» Exercise objective:
Set down the entries exactly as they appear, apart from the images, which stay out.

☆ ☆ ☆ ☆

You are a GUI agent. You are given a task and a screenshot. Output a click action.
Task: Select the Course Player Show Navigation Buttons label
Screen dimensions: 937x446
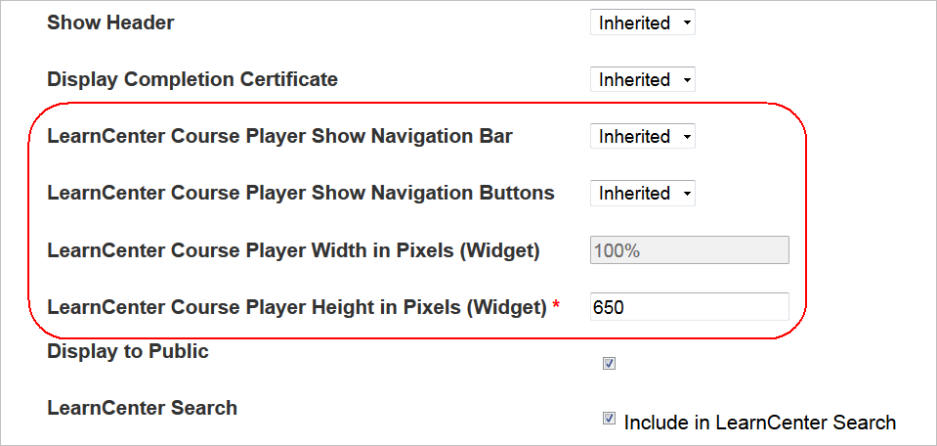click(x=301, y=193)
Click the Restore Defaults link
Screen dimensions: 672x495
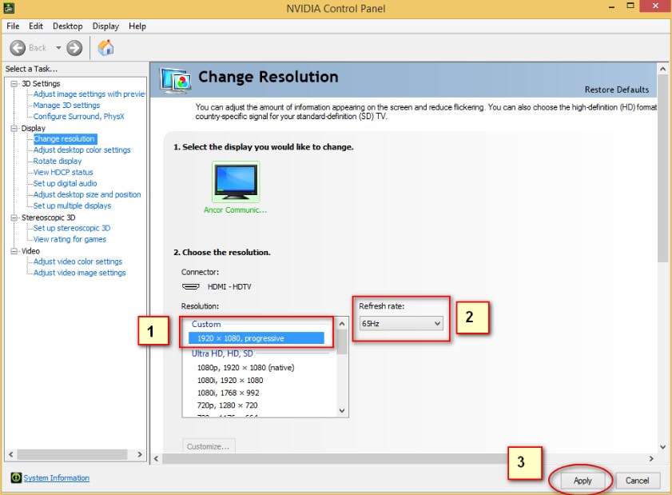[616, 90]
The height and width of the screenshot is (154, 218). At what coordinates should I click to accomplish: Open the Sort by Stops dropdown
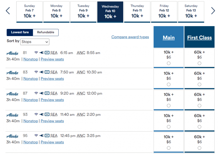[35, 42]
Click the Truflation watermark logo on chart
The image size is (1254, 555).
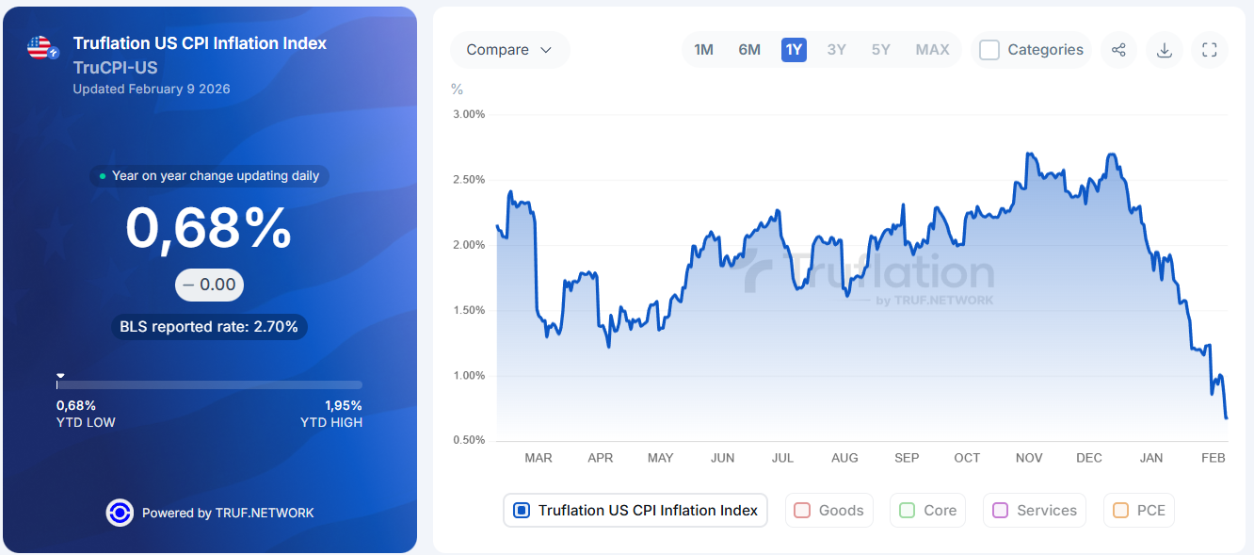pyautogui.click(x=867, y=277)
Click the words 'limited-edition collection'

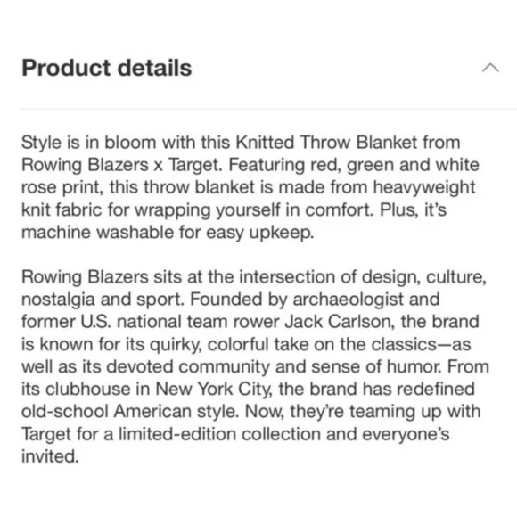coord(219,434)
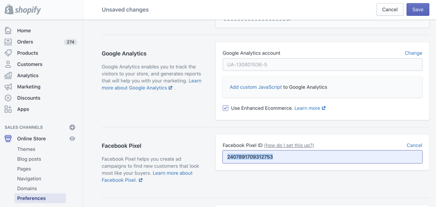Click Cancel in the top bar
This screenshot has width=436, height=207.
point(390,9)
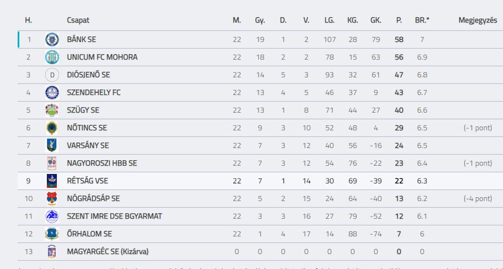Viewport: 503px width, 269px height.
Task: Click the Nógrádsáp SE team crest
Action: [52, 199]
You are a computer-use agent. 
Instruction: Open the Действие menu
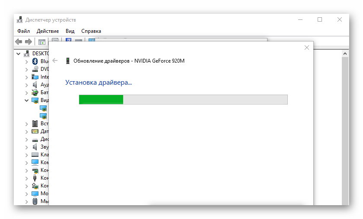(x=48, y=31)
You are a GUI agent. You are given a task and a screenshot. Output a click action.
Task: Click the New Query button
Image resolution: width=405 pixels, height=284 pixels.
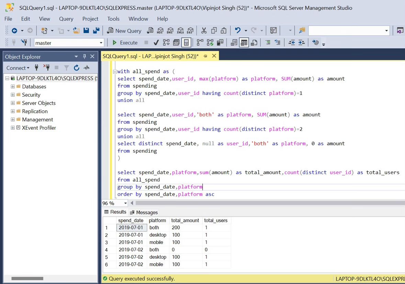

☆ ☆ ☆ ☆

» Answer box:
You are a GUI agent. You are given a task and a screenshot. Output a click action.
Task: Select the Course Player Show Navigation Buttons label
Screen dimensions: 937x446
click(x=301, y=193)
Click the Restore Defaults link
Screen dimensions: 672x495
[616, 90]
The height and width of the screenshot is (154, 218). At what coordinates should I click to accomplish: Open the Sort by Stops dropdown
[35, 42]
Click the Truflation watermark logo on chart
The image size is (1254, 555).
pyautogui.click(x=867, y=277)
Click the words 'limited-edition collection'

coord(219,434)
Click Cancel in the top bar
This screenshot has width=436, height=207.
point(390,9)
Viewport: 503px width, 269px height.
Task: Click the Nógrádsáp SE team crest
Action: [52, 199]
You are a computer-use agent. 
Instruction: Open the Действие menu
(x=48, y=31)
You are a GUI agent. You are given a task and a screenshot. Output a click action.
Task: Click the New Query button
Image resolution: width=405 pixels, height=284 pixels.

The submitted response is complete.